Participants are immediately vested in their elective contributions and Company Safe Harbor Matching Contributions, plus actual earnings thereon. Additionally, eligible participants become vested in any balance of their Company nonelective contributions upon three years of service.

 

  (f) Payment of Benefits and Forfeitures

Upon termination of service, death, disability or attainment of age 59 1/2, a participant may elect to immediately receive a lump sum distribution equal to the vested interest of his or her account. Participants may, upon termination, elect to defer their lump sum distribution or receive annual installments. If a participant is not fully vested in the Company’s contributions to his or her account on the date of termination of employment, the nonvested portion is forfeited. Forfeitures are used to pay certain administrative expenses of the Plan and to reduce future Company contributions to the Plan. During 2011 and 2010, forfeitures of $163,000 and $426,000, respectively, were used to pay certain administrative expenses of the Plan and to reduce Company contributions. The forfeited balances held in the Plan as of December 31, 2011 and 2010, were $80,000 and $38,000, respectively.

 

  (g) Administrative Expenses

Certain Plan administrative expenses are paid by the Trustee out of the assets of the Plan and constitute a charge upon the respective investment funds or upon the individual participants’ accounts. Certain other Plan expenses may be paid by the Plan from the forfeitures balance or by the Company.

■ ■ ■ ■

> [EXERCISE]:
Reproduce the plan benefits text word for word, in full. The material that comes next has no connection to the plan benefits text.

> [DATA ROWS]:
■ ■ ■ ■

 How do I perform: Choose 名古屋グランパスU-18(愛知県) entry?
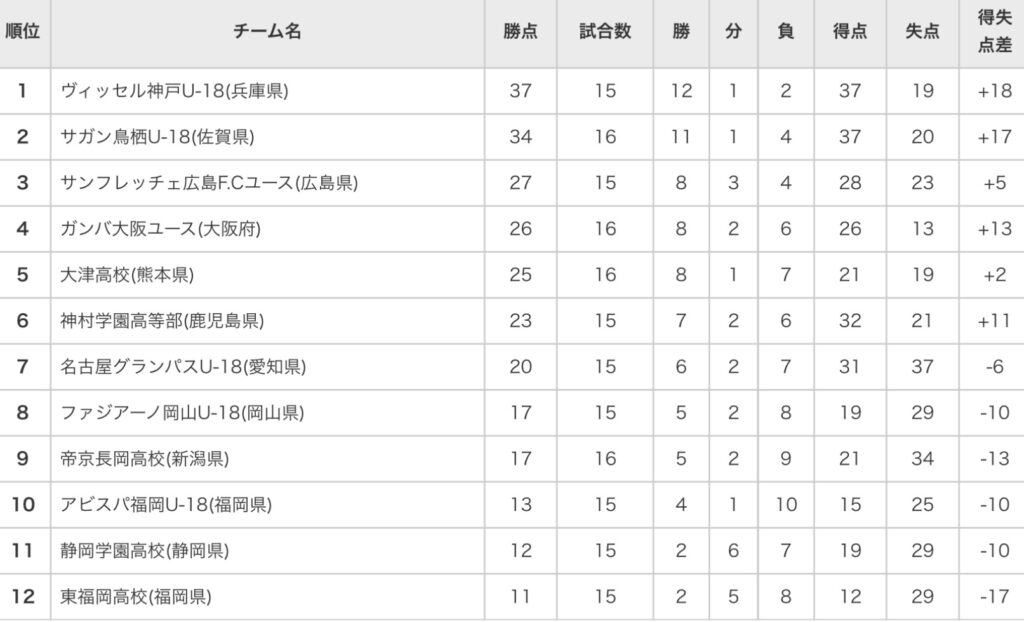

■ ■ ■ ■

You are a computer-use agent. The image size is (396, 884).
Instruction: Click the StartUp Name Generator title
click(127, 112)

■ ■ ■ ■

> [REPLY]:
Participants are immediately vested in their elective contributions and Company Safe Harbor Matching Contributions, plus actual earnings thereon. Additionally, eligible participants become vested in any balance of their Company nonelective contributions upon three years of service.

 

  (f) Payment of Benefits and Forfeitures

Upon termination of service, death, disability or attainment of age 59 1/2, a participant may elect to immediately receive a lump sum distribution equal to the vested interest of his or her account. Participants may, upon termination, elect to defer their lump sum distribution or receive annual installments. If a participant is not fully vested in the Company’s contributions to his or her account on the date of termination of employment, the nonvested portion is forfeited. Forfeitures are used to pay certain administrative expenses of the Plan and to reduce future Company contributions to the Plan. During 2011 and 2010, forfeitures of $163,000 and $426,000, respectively, were used to pay certain administrative expenses of the Plan and to reduce Company contributions. The forfeited balances held in the Plan as of December 31, 2011 and 2010, were $80,000 and $38,000, respectively.

 

  (g) Administrative Expenses

Certain Plan administrative expenses are paid by the Trustee out of the assets of the Plan and constitute a charge upon the respective investment funds or upon the individual participants’ accounts. Certain other Plan expenses may be paid by the Plan from the forfeitures balance or by the Company.